Potential functions of the device include accessing checklists via a heads-up display (HUD), viewing instructions sent by a remote assistant or send inspection photos or videos - all of which supposedly yields faster production times and reduced costs, according to Google.

While the successor to the original model has been less of a secret than Google might have liked, the specs previously touted for the new model have been outdone with the official announcement.

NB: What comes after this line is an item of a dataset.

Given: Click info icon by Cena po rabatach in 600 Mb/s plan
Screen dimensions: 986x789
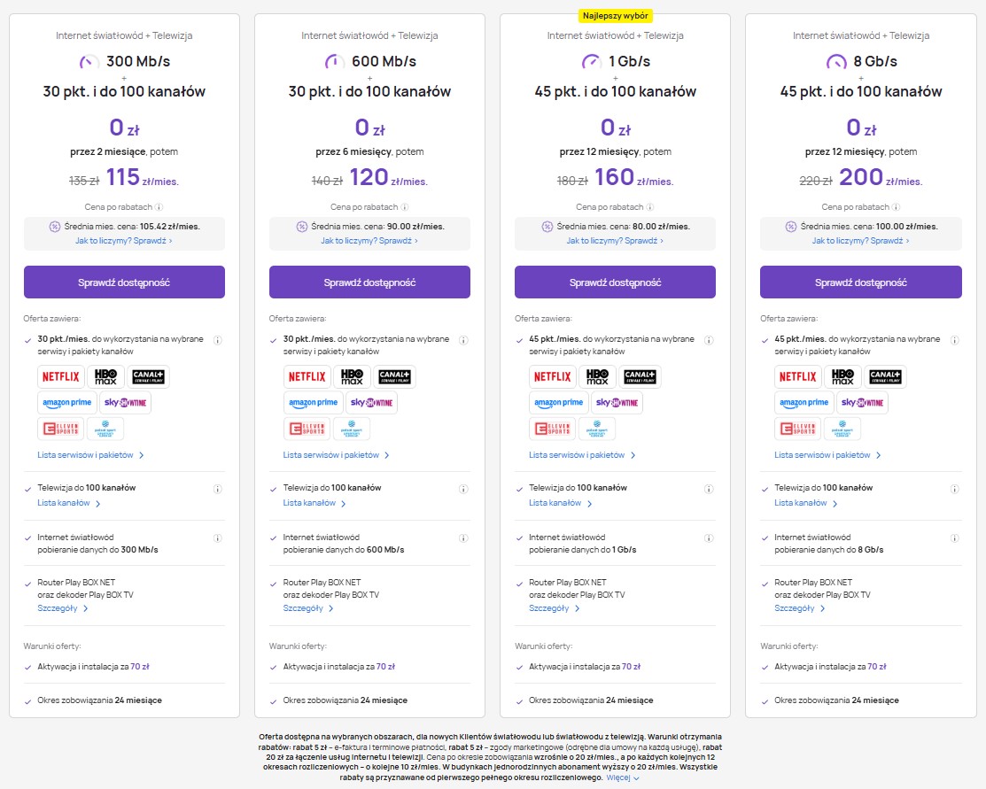Looking at the screenshot, I should [x=406, y=206].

The Google Glass 2 Enterprise Edition was originally thought to come bundled with a Qualcomm Snapdragon 710 CPU. Instead, it gets the Snapdragon XR1 treatment, a noticeable upgrade supposedly capable of greater processing power, efficiency and support for AI and computer vision.

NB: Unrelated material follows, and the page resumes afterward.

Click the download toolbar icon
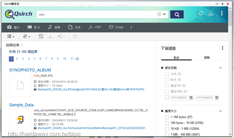234x138 pixels. [50, 36]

The camera also gets an upgrade from 5MP to 8MP with 720p video support, the expected battery life rises to eight hours and it will probably charge quickly with its USB-C port.

Google singles-out the manufacturing, logistics and healthcare industries in particular as the specified targets for the new headset with the likes of DHL, Samsung, Volkswagen and Opel all signing up to use the headsets with their employees.

"Glass Enterprise Edition 2 helps businesses further improve the efficiency of their employees. As our customers have adopted Glass, we've received valuable feedback that directly informed the improvements in Glass Enterprise Edition 2," Google said in a blog post.

"...We're committed to providing enterprises with the helpful tools they need to work better, smarter and faster." 

DHL reported a 15% jump in operational efficiency with its item picking employees which now receive real-time item picking instructions while on the warehouse floor. Employees no longer have to rely on lists and cross reference the scribbled item code with the one on the rack.

"Glass allows us to pick faster than normal and reduces the amount of errors that can happen," said a DHL associate. "It's quite easy to learn to use. Every piece of information you need is available on one screen."

Doctors are also making use of the AR technology when documenting patient records during and after a visit. "Almost a third of my day was spent with my computer; now I spend maybe just two or three minutes per patient using it," said Dr Teresa Nauenberg of Sutter Health, based on the experience of using a purpose-built app from Augmedix. The technology reportedly saves, on average, two hours of doctors' time per day.

Google originally released Glass as a consumer device years ago but it's lack of useful capabilities resulted in a low rate of adoption. In 2017 it was re-released as an enterprise headset where it saw a little more success.

Criticism related to privacy and functionality surrounded the headset before the rebrand and there was also concern about the viability of it as an everyday device. For example, the University of California researchers warned that the headset significantly reduced a person's peripheral vision while driving.